**AVAILABLE RECORDS**.
------------------------------------------------------------
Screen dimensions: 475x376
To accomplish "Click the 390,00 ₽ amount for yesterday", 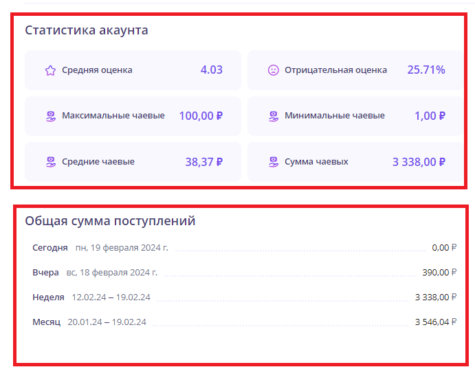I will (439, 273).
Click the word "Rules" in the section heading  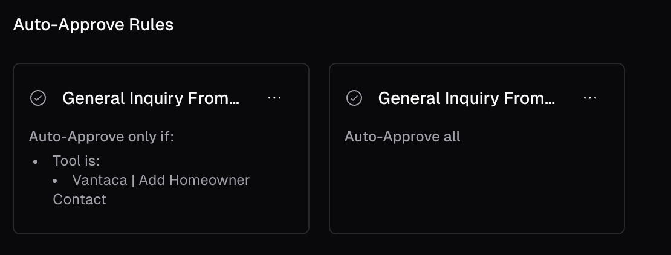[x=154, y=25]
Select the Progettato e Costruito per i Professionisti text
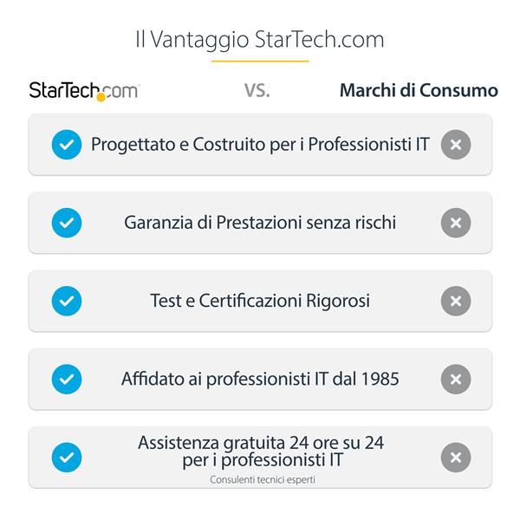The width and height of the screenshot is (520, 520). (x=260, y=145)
------------------------------------------------------------
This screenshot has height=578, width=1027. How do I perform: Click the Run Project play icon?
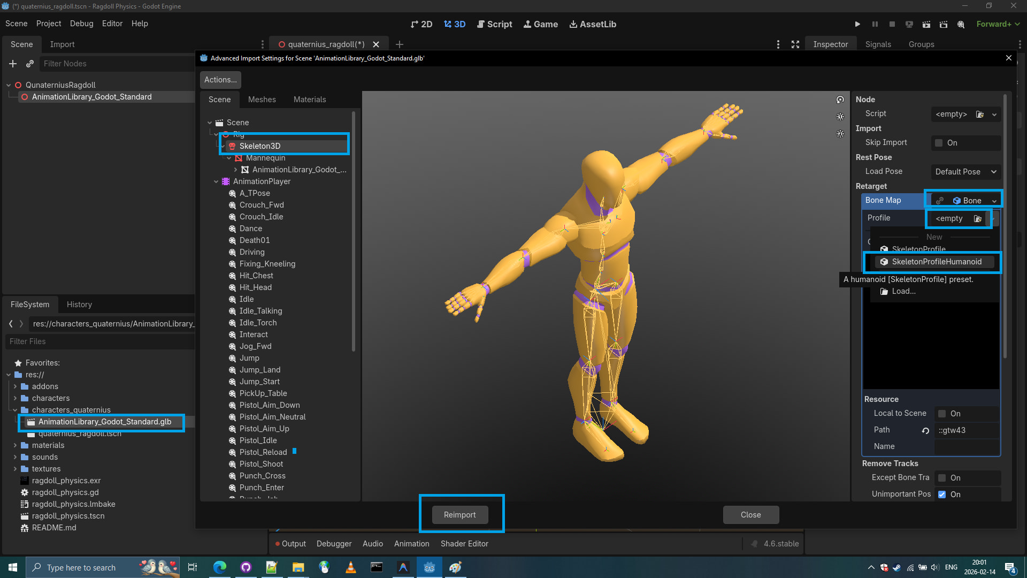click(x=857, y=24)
------------------------------------------------------------
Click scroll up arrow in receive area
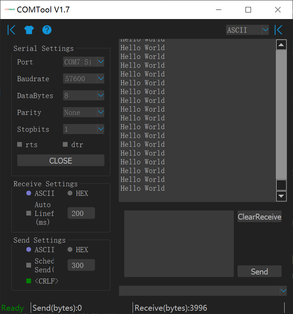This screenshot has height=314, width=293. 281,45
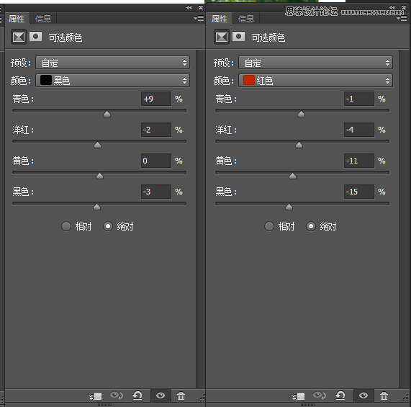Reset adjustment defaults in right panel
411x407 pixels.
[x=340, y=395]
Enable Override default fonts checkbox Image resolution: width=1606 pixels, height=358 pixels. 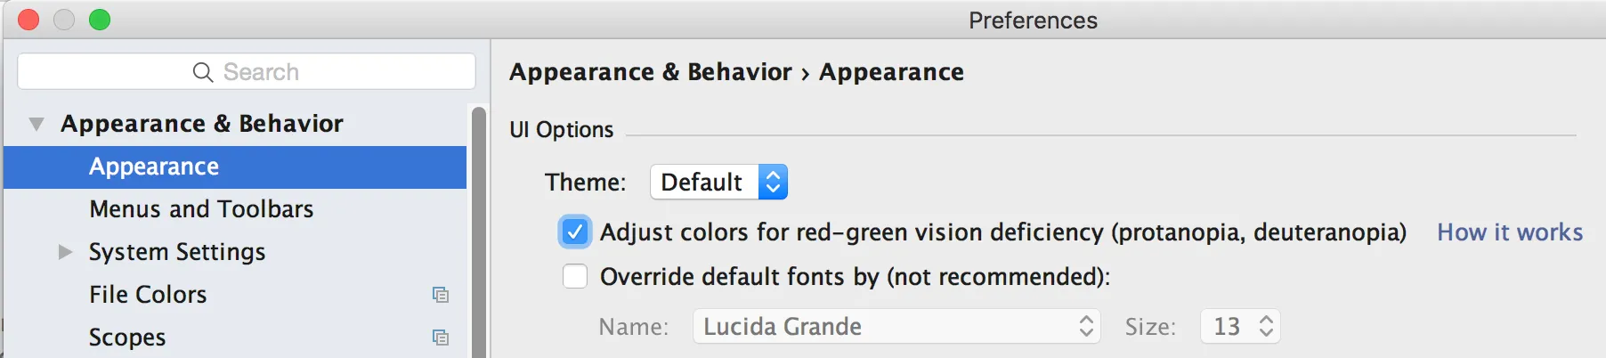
------------------------------------------------------------
**YOUR GOAL**.
Print the part of the items that opens with the line containing "Select the Progettato" and closes with the line containing "The width and", omitting the pictures.

**RESPONSE**.
Select the Progettato e Costruito per i Professionisti text
The width and height of the screenshot is (520, 520). (x=260, y=145)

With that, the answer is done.